§ **Activity**: Below are some entries. Copy each line in them that holds "computer".

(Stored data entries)
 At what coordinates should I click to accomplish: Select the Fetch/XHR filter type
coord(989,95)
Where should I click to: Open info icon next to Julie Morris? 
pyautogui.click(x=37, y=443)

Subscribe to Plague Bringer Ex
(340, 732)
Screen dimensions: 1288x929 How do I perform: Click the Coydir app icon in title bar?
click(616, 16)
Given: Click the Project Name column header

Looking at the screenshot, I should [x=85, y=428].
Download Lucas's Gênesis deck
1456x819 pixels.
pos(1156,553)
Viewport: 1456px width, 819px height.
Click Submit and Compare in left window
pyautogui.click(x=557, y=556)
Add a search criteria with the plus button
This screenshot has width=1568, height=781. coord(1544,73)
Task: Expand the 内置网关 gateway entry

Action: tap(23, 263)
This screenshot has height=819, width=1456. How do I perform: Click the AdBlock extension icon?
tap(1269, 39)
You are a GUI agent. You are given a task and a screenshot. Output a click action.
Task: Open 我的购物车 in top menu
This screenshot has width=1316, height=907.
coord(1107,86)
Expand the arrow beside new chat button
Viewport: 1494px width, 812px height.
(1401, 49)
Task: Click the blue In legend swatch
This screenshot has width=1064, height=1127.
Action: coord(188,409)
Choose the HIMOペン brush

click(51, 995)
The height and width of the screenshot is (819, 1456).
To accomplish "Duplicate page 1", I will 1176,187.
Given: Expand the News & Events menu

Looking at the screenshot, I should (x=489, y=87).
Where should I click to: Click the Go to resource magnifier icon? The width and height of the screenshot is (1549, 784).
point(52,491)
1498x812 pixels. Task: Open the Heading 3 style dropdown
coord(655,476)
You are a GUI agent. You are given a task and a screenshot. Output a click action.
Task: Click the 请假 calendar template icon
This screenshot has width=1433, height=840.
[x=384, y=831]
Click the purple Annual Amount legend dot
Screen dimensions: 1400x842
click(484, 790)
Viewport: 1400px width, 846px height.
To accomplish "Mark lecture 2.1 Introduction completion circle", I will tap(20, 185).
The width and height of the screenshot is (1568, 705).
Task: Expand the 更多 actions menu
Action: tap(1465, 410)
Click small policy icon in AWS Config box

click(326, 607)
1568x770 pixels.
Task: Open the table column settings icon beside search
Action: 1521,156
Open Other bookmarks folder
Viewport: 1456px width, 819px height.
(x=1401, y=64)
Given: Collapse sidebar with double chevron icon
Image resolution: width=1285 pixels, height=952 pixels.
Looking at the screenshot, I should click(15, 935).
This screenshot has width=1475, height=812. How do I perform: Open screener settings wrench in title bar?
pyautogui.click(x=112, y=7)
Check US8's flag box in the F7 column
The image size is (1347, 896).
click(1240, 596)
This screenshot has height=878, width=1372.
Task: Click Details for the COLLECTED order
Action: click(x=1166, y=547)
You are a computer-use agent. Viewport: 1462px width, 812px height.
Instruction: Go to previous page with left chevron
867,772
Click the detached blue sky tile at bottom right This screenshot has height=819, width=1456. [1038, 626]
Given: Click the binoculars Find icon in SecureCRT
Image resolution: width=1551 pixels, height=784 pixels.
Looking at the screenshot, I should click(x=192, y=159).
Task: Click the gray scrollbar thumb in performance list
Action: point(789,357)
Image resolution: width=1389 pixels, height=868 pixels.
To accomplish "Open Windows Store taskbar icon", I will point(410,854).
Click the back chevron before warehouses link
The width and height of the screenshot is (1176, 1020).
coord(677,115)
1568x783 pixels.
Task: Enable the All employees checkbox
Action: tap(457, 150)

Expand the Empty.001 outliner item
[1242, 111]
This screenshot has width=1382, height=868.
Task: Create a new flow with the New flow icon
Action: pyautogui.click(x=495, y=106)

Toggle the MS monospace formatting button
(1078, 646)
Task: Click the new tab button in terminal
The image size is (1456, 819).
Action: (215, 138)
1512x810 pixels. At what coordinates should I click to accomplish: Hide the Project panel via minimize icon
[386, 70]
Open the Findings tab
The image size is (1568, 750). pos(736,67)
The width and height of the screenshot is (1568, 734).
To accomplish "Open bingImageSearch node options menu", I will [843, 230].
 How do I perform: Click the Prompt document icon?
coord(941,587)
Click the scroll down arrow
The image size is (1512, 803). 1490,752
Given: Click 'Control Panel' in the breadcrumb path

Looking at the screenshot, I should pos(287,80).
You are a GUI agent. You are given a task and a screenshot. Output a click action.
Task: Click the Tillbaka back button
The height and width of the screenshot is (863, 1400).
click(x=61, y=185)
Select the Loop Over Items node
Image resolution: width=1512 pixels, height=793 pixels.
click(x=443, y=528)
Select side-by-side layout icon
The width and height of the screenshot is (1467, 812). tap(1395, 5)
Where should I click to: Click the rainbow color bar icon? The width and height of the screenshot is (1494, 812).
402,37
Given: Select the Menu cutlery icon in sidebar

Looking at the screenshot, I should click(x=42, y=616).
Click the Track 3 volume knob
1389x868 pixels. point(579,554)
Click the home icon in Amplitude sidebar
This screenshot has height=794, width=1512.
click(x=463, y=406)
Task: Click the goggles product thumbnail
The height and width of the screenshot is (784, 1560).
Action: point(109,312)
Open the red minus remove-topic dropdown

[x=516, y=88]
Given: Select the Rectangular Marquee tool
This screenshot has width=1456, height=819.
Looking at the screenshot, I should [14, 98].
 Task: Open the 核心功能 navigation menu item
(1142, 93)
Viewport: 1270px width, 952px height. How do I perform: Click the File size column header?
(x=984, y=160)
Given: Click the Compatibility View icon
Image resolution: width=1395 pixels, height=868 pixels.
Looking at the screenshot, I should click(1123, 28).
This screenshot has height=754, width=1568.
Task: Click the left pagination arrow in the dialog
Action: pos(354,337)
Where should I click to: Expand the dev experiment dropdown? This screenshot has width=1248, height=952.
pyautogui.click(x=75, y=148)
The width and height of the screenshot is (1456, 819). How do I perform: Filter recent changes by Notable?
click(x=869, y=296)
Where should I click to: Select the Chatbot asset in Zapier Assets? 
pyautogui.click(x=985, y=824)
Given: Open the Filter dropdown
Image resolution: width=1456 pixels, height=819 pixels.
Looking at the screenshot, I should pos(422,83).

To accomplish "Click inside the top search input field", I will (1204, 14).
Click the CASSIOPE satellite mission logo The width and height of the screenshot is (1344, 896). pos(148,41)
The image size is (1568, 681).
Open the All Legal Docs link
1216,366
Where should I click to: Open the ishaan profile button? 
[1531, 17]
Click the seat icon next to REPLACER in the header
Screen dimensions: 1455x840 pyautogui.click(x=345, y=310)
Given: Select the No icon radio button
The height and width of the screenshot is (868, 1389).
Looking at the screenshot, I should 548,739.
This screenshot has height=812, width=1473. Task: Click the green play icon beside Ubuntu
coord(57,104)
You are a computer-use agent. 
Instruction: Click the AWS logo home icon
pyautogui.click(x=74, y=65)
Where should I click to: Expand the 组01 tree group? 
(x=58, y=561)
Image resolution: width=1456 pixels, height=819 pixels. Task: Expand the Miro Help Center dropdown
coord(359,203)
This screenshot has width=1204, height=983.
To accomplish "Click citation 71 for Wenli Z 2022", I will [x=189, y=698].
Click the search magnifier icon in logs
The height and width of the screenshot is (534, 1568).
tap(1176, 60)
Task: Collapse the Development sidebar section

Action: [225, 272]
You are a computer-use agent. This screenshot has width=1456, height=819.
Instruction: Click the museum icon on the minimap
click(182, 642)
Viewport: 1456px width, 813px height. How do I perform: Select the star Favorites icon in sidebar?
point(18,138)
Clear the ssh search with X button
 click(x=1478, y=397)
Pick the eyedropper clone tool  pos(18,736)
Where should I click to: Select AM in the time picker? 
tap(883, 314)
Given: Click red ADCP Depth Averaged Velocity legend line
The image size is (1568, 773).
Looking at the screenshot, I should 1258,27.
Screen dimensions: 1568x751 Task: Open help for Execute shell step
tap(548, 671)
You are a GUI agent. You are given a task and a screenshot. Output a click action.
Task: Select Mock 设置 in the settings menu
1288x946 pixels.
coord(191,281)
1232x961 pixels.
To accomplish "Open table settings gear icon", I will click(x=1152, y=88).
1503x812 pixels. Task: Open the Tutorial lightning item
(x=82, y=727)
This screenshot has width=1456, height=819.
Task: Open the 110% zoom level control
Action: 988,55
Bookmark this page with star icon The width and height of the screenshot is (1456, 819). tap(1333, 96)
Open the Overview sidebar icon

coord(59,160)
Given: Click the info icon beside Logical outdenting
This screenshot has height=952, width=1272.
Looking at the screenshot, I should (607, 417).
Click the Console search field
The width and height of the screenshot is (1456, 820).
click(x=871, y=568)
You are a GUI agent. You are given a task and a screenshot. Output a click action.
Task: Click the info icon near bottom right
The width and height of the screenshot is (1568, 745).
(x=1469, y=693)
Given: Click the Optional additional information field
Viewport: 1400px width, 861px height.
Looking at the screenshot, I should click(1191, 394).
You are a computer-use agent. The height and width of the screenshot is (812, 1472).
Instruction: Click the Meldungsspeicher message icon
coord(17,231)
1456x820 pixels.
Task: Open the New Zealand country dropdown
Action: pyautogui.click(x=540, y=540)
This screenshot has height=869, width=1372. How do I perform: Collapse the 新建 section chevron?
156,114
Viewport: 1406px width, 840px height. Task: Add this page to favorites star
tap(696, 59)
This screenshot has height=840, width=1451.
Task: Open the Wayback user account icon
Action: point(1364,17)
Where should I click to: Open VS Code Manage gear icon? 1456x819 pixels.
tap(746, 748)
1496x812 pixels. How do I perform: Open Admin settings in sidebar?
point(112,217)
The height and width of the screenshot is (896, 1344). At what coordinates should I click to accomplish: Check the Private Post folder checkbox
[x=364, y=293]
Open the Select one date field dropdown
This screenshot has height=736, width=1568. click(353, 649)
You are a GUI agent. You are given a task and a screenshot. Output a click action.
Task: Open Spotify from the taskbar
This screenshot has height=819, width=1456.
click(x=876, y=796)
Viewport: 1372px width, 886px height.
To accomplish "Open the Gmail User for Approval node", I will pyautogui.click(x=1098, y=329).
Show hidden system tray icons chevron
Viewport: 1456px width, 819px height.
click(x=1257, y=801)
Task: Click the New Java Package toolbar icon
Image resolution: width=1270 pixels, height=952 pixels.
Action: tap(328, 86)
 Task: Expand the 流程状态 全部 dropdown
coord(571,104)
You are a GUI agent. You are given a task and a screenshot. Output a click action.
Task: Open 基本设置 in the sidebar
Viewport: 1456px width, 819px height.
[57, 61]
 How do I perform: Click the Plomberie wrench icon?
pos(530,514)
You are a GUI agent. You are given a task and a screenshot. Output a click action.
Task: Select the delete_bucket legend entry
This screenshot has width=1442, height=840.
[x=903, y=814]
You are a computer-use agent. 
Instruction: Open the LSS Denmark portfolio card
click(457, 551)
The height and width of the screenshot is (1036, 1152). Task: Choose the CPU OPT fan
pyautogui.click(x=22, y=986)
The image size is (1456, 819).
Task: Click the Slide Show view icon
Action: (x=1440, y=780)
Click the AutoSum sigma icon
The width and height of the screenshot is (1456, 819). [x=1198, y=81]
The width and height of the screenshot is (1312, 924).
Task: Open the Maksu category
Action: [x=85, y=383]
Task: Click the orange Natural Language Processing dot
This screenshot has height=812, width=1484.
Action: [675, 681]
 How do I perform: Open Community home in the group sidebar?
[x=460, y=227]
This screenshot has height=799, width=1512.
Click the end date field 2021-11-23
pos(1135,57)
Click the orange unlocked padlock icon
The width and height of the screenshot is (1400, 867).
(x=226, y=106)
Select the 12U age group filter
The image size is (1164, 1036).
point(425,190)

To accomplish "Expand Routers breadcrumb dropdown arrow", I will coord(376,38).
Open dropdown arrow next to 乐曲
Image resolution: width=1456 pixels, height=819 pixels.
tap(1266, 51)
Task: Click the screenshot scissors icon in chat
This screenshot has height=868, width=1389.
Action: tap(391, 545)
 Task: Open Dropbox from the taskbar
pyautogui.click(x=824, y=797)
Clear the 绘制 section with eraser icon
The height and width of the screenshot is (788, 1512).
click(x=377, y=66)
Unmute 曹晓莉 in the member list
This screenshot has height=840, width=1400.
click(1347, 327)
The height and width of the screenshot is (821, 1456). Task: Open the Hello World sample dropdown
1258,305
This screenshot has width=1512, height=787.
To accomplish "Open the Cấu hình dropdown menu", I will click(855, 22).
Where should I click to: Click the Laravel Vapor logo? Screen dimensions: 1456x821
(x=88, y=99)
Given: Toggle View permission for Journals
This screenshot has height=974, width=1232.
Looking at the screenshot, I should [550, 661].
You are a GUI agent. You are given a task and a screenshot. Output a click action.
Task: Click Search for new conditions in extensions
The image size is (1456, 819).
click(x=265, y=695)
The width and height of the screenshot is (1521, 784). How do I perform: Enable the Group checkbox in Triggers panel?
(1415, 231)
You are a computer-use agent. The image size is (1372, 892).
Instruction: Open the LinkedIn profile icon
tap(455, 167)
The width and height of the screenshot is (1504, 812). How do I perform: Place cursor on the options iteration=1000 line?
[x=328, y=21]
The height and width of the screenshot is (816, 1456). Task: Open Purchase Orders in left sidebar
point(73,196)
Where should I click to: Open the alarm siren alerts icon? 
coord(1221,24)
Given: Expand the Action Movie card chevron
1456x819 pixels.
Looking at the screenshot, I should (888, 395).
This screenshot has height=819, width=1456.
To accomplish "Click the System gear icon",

§ **Task response**:
You are a computer-use agent. Viewport: 1462px width, 812px height.
You are a computer-use agent. 
You are a computer-use agent. This screenshot has width=1456, height=819.
You are a computer-use agent. The height and width of the screenshot is (812, 1472).
You are a computer-use agent. 
You are a computer-use agent. The image size is (1372, 892).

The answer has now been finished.